**What the task requires:**
What you give back must match the data character for character.

**Supplied material:**
***

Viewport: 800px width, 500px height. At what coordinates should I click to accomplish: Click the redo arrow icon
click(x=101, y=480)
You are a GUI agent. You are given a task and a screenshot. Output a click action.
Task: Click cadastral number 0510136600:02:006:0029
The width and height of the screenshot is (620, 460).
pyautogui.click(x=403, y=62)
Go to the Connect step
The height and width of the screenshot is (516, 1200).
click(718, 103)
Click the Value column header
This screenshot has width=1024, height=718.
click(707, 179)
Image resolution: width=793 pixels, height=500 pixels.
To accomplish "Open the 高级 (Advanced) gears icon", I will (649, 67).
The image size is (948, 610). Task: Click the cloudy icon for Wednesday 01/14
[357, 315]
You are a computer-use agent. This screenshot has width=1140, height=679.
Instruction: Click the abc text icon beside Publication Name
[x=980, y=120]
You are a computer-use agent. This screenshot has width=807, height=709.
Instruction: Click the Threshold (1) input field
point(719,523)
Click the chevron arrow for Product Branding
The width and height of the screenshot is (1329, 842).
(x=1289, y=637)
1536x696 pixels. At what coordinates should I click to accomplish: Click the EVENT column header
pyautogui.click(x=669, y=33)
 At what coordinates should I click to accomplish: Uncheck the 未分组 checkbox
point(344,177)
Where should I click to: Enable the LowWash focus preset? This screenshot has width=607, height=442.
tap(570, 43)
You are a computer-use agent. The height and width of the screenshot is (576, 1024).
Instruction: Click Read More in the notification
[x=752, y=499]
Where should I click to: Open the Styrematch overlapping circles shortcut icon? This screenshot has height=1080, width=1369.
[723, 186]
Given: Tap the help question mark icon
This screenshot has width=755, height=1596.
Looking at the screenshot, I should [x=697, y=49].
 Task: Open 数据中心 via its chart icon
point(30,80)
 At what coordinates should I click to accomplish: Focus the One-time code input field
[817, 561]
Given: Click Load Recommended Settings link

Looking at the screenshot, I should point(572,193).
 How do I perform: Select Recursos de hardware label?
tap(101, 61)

***

**Result for this task:**
Viewport: 800px width, 500px height. At what coordinates should I click to accomplish: Click the redo arrow icon
click(x=101, y=480)
You are a GUI agent. You are given a task and a screenshot. Output a click action.
Task: Click cadastral number 0510136600:02:006:0029
The width and height of the screenshot is (620, 460).
pyautogui.click(x=403, y=62)
Go to the Connect step
The height and width of the screenshot is (516, 1200).
click(718, 103)
Click the Value column header
This screenshot has width=1024, height=718.
click(707, 179)
Image resolution: width=793 pixels, height=500 pixels.
To accomplish "Open the 高级 (Advanced) gears icon", I will (649, 67).
The image size is (948, 610). Task: Click the cloudy icon for Wednesday 01/14
[357, 315]
You are a computer-use agent. This screenshot has width=1140, height=679.
Instruction: Click the abc text icon beside Publication Name
[x=980, y=120]
You are a computer-use agent. This screenshot has width=807, height=709.
Instruction: Click the Threshold (1) input field
point(719,523)
Click the chevron arrow for Product Branding
The width and height of the screenshot is (1329, 842).
(x=1289, y=637)
1536x696 pixels. At what coordinates should I click to accomplish: Click the EVENT column header
pyautogui.click(x=669, y=33)
 At what coordinates should I click to accomplish: Uncheck the 未分组 checkbox
point(344,177)
Where should I click to: Enable the LowWash focus preset? This screenshot has width=607, height=442.
tap(570, 43)
You are a computer-use agent. The height and width of the screenshot is (576, 1024).
Instruction: Click Read More in the notification
[x=752, y=499]
Where should I click to: Open the Styrematch overlapping circles shortcut icon? This screenshot has height=1080, width=1369.
[723, 186]
Given: Tap the help question mark icon
This screenshot has width=755, height=1596.
Looking at the screenshot, I should [x=697, y=49].
 Task: Open 数据中心 via its chart icon
point(30,80)
 At what coordinates should I click to accomplish: Focus the One-time code input field
[817, 561]
Given: Click Load Recommended Settings link

Looking at the screenshot, I should point(572,193).
 How do I perform: Select Recursos de hardware label?
tap(101, 61)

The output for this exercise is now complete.